In the second half, Japan got out to a strong start, but was unable to add another score. Instead, Barrett was able to bring in an overthrown Japanese lineout to run for the unassisted try breaking a couple tackles on the way. Hughes added the conversion to draw the match level. After losing the restart, the Eagles won the ball back with a penalty. The Eagles took the tap from the penalty and passed out to Isles who finally found space for a score in the far right corner. Hughes was unable to convert, keeping a victory within touch for Japan. The kickoff was uncontested and Japan soon won a penalty, as Iosefo was forced to exit with an apparent shoulder injury. Japan kicked the penalty to touch inside the USA twenty-two. With a minute and a half left, Japan won the lineout and won another penalty, setting up a lineout just ten-meters shy of the line. Despite a temporary steal by Barrett, the Japanese found themselves with the ball with under twenty seconds remaining. To make matters worse, Durutalo was shown a yellow card with five seconds remaining and Japan knocking on the door. The American defense held stiff and forced a turnover, allowing Tomasin to boot for touch to escape with the victory. Japan ended the competition winless, after falling to Russia (15–5) in its next match.

Having escaped Japan, the Eagles faced always-dangerous Kenya for a birth in the challenge trophy final. That honor would prove elusive for the Americans in Wellington. Kenya struck first off an Eagles’ error, when an offload from Baker missed its intended target, Barrett, and Durutalo was unable to clean up the loose ball. Kenya kicked the restart deeply, where the Eagles picked it up and passed out to Baker who tiptoed down the right touchline for a breakaway try under the post. Hughes’s ninth conversion of the tournament gave the Eagles the slim lead. It looked like a second score might be on offer for the Americans when Barrett found some space and slammed into the Kenyan sweeper, winning a penalty. The Americans took the penalty quickly, but when the ball reached Hughes, he dropped it forward to end the half and squander the opportunity.

The second-half kickoff by Kenya was deep that it bounded across the dead-ball line, giving the Eagles a free kick at midfield.

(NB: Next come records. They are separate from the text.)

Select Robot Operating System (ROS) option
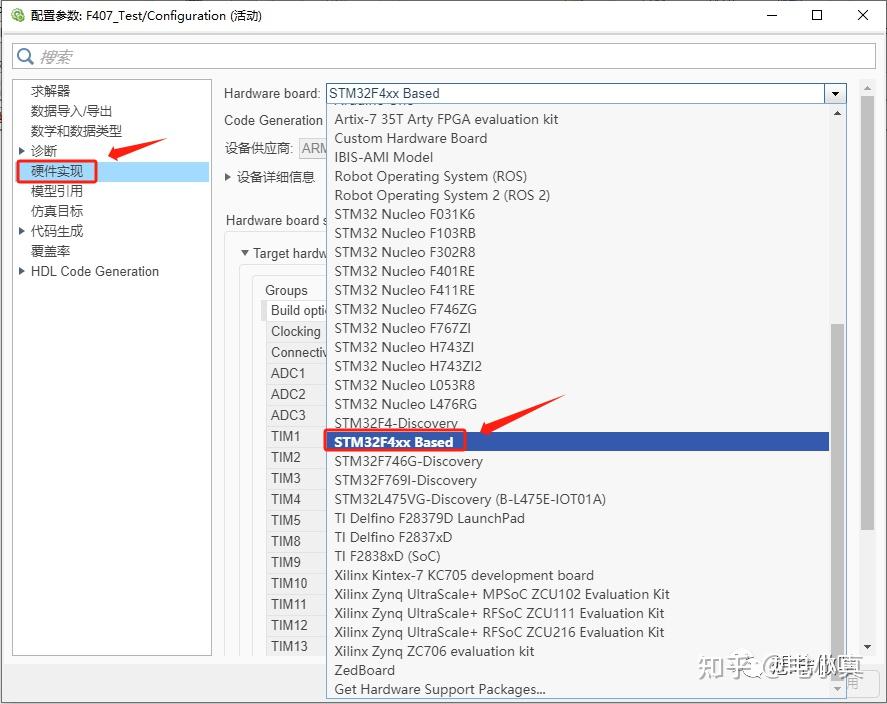The image size is (887, 704). [x=430, y=176]
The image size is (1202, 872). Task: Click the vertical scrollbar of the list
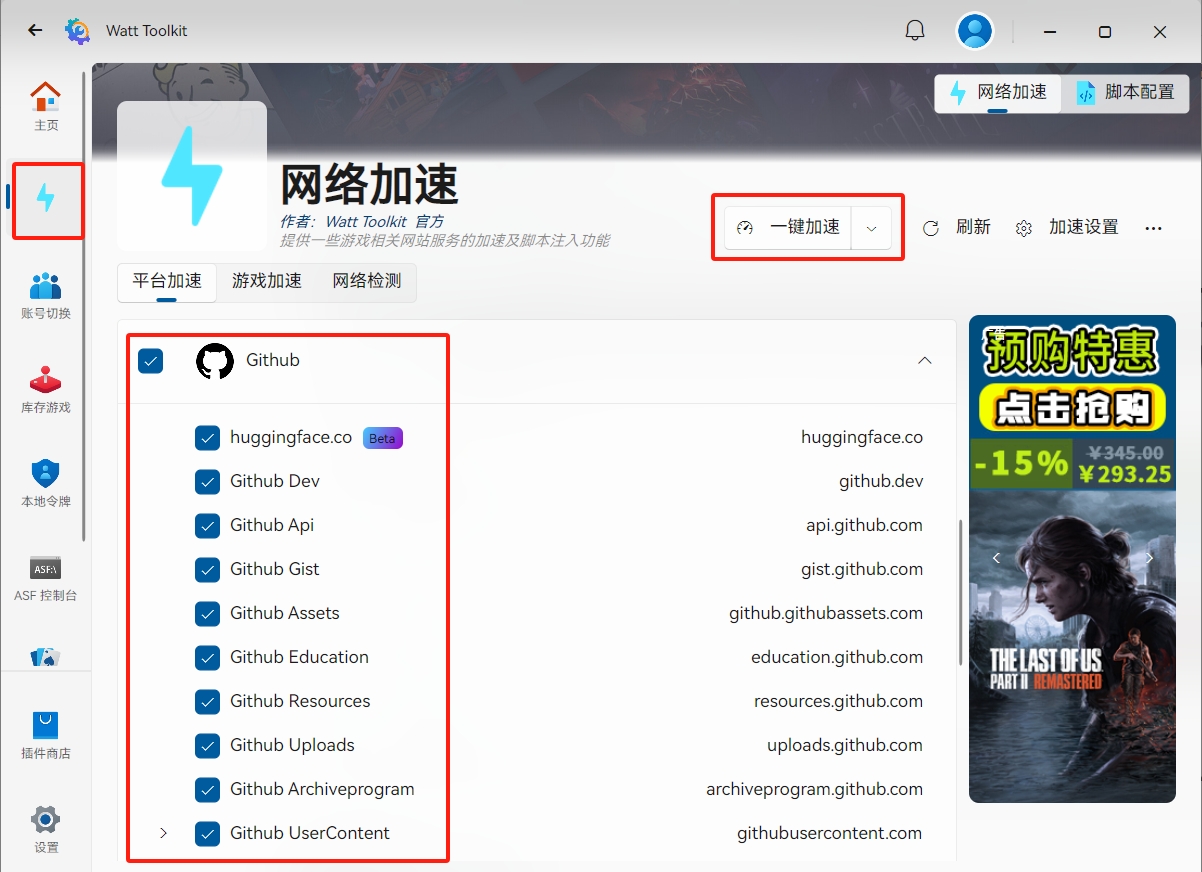click(961, 592)
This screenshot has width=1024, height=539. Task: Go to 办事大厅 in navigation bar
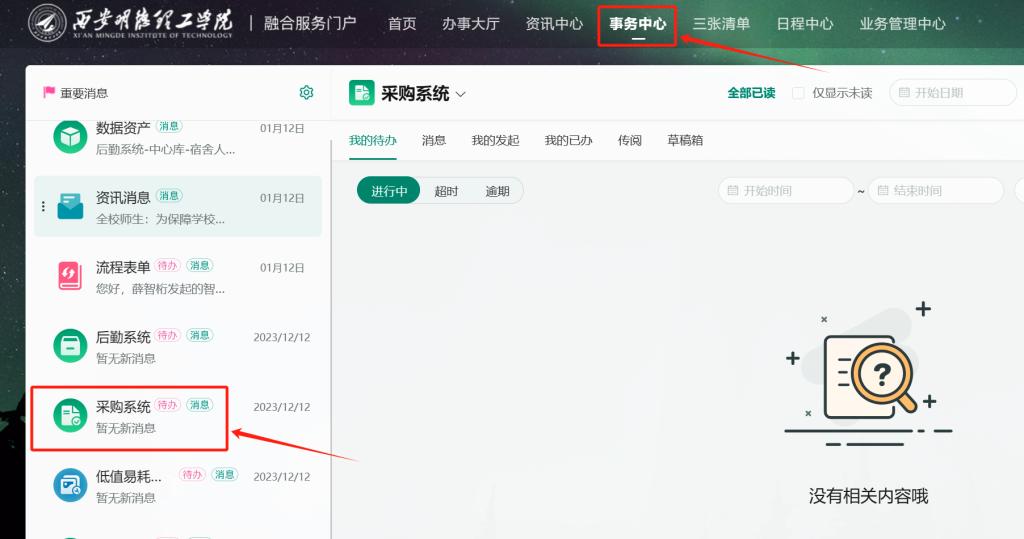(471, 24)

The Americans tried to break the Kenyan defense with a kick through from Iosefo to Baker, but Kenya covered the kick and Niua was penalized trying to assist Baker in the chase. After some back and forth play, Kenya finally broke through the American defense on the left wing for a try under the post, to retake the lead. The following kickoff again went extremely deep, but this time, bounced into touch inside, backing the Eagles up for a five-meter lineout. Niua’s lineout throw drifted to Kenya, ultimately leading to another converted try. With no time remaining, Kenya’s final kickoff went directly into touch. Hughes would ultimately give the USA an unconverted consolation try to finish the match 19–12, with two Kenyan players unfortunately slamming heads trying to tackle Hughes at the end.

The loss ended an extremely disappointing tournament for the Eagles. In light of recent budget concerns, injuries, and the unavailability of series regulars such as Zack Test, Garrett Bender, and Maka Unufe, the immediate future for the Eagles does not seem as bright as fans might have hoped coming into the season. Team USA will need to show up in full force this upcoming weekend in Sydney. Due to a startling semifinal run for Canada, the team’s first since the 2014 Scotland Sevens, the United States is in one of the weakest, at least on paper, pools that the side has seen in quite some time. Joining the Eagles and Canada are Argentina and Russia. This is a pool that an in-form team USA would expect to dominate. The slightly out-of-form team needs to target at least a second-place finish.